Lay out the entries from the line holding "Viewport: 1136px width, 856px" through the end of the entries, inclusive, as a two-column CSV with the header instruction,response. Give one row per entry, with its text and its answer each in a single quoted field, line breaks replaced by spaces, and the pictures left out.

━━━ Data lines

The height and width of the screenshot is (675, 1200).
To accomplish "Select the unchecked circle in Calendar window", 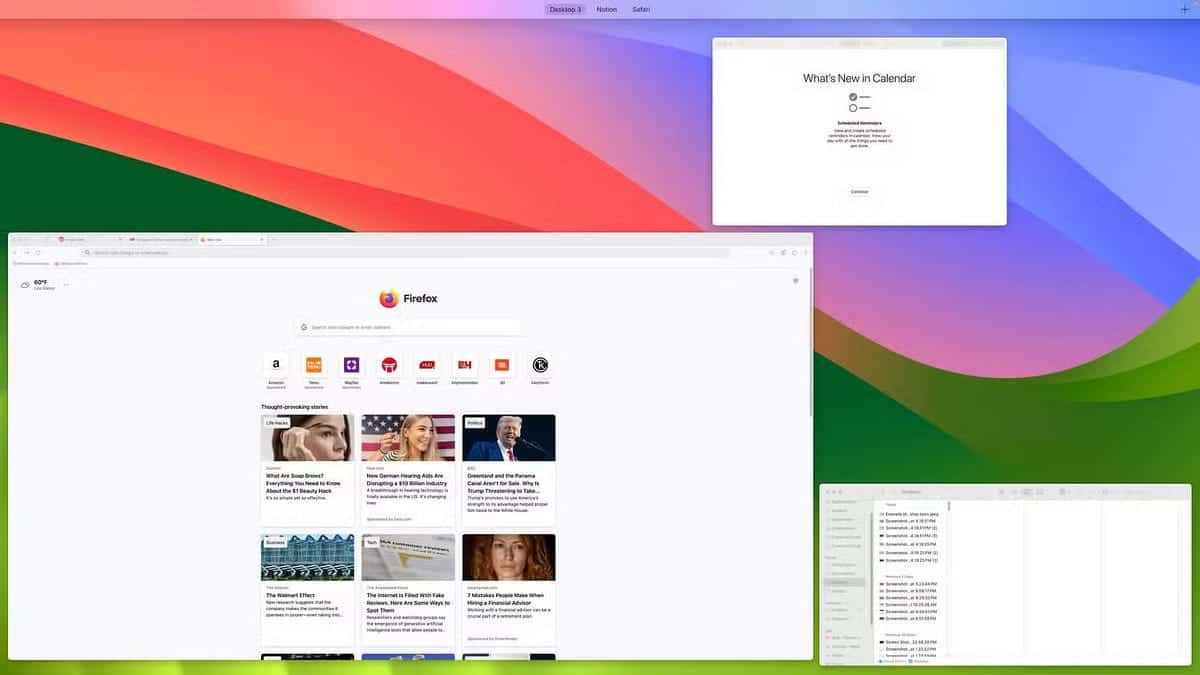I will click(853, 108).
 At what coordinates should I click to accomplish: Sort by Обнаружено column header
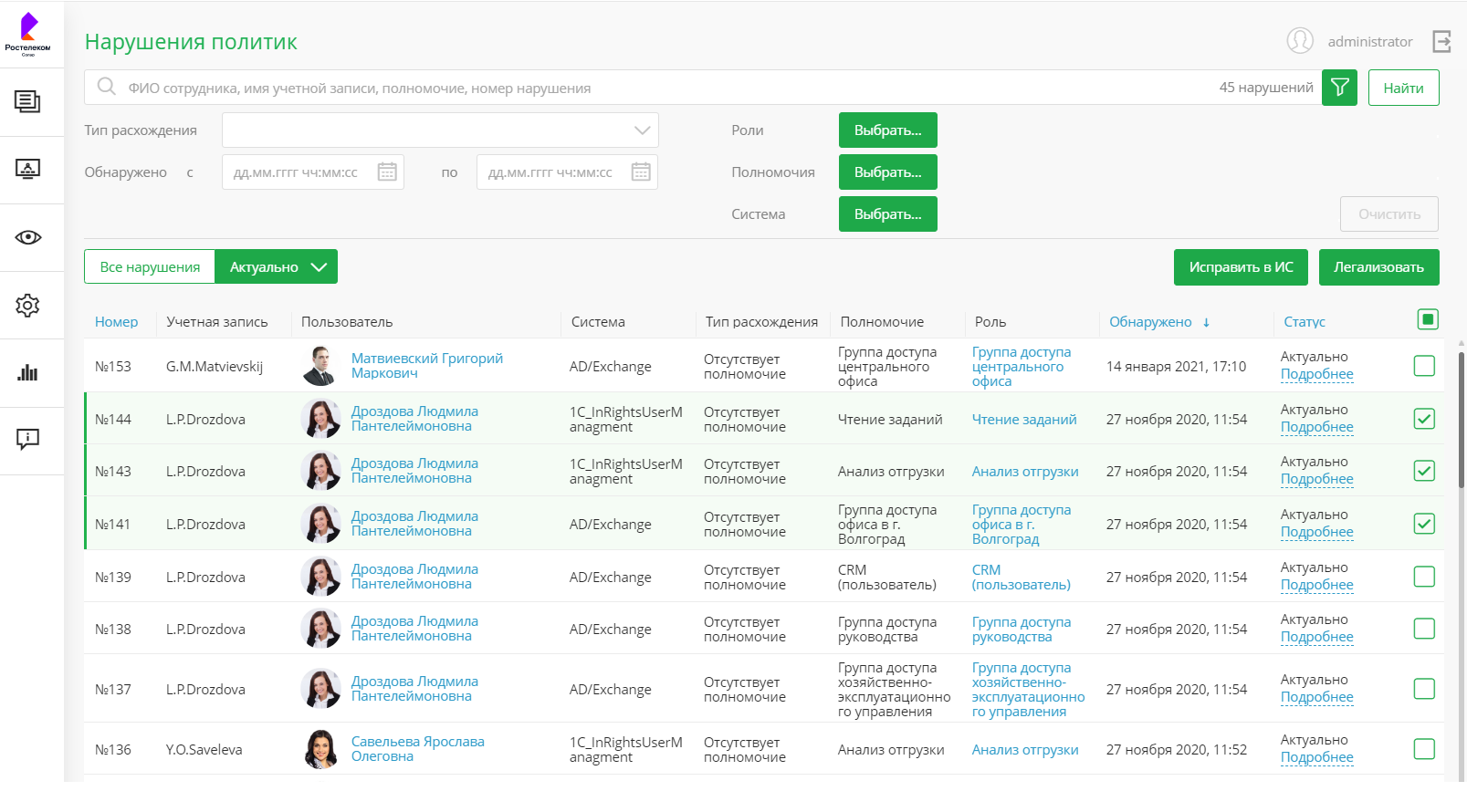click(x=1150, y=322)
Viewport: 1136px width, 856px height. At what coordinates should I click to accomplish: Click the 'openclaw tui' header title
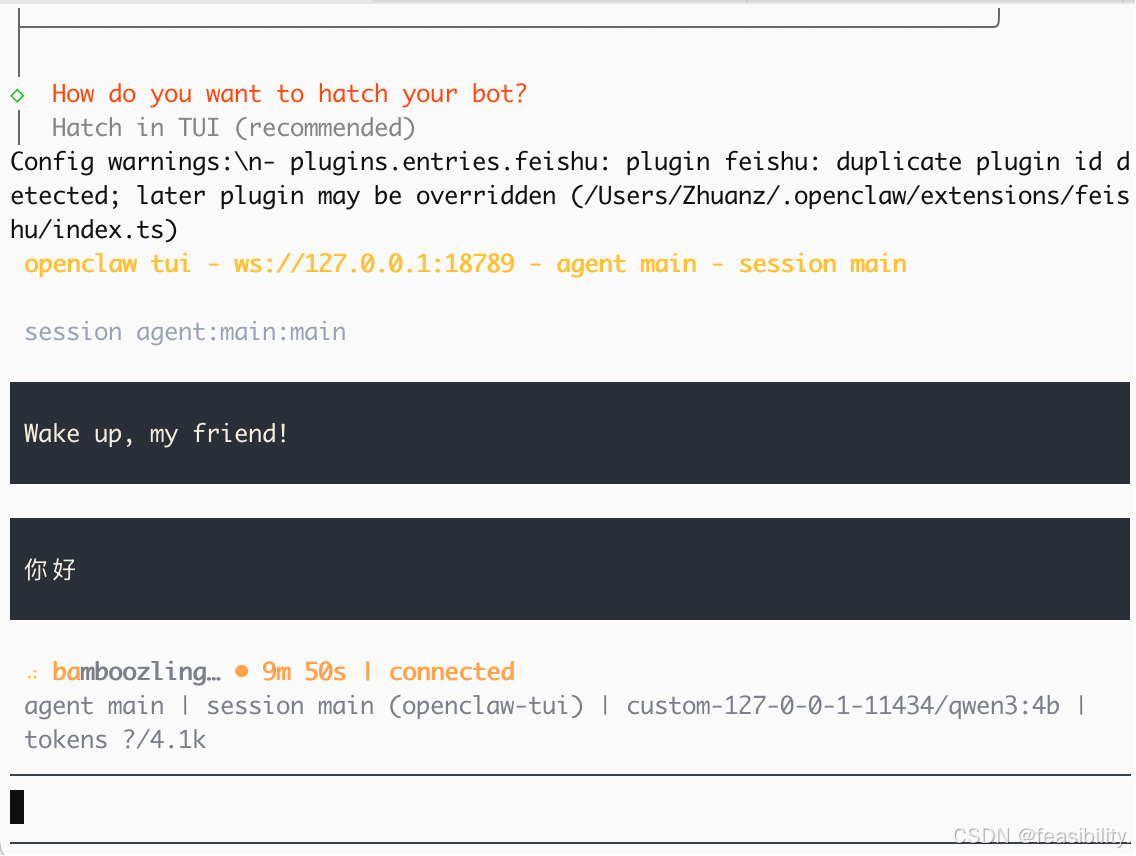(x=108, y=264)
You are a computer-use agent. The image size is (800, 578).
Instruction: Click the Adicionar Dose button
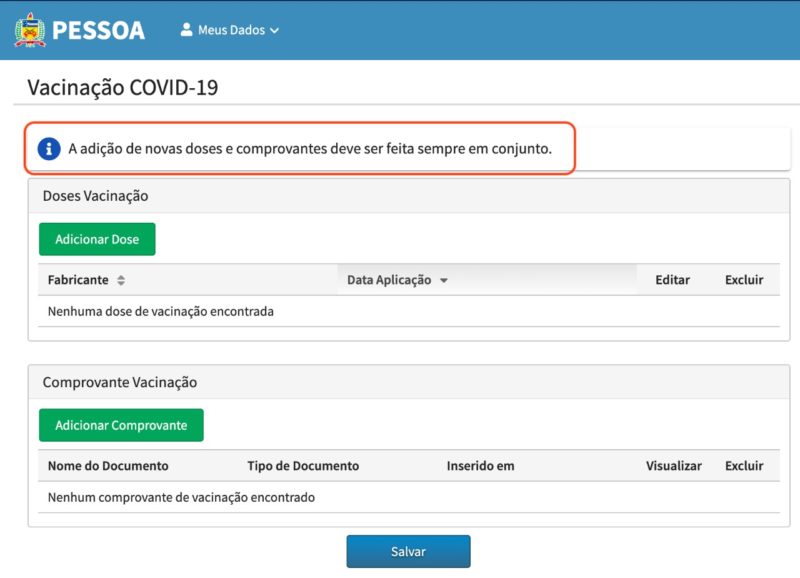pos(97,238)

━━━━━━

## Worked solution
instruction,response
"Viewport: 1136px width, 856px height. At what coordinates should I click to accomplish: Click the 'openclaw tui' header title","(x=108, y=264)"
"You are a computer-use agent. The image size is (800, 578). Instruction: Click the Adicionar Dose button","pos(97,238)"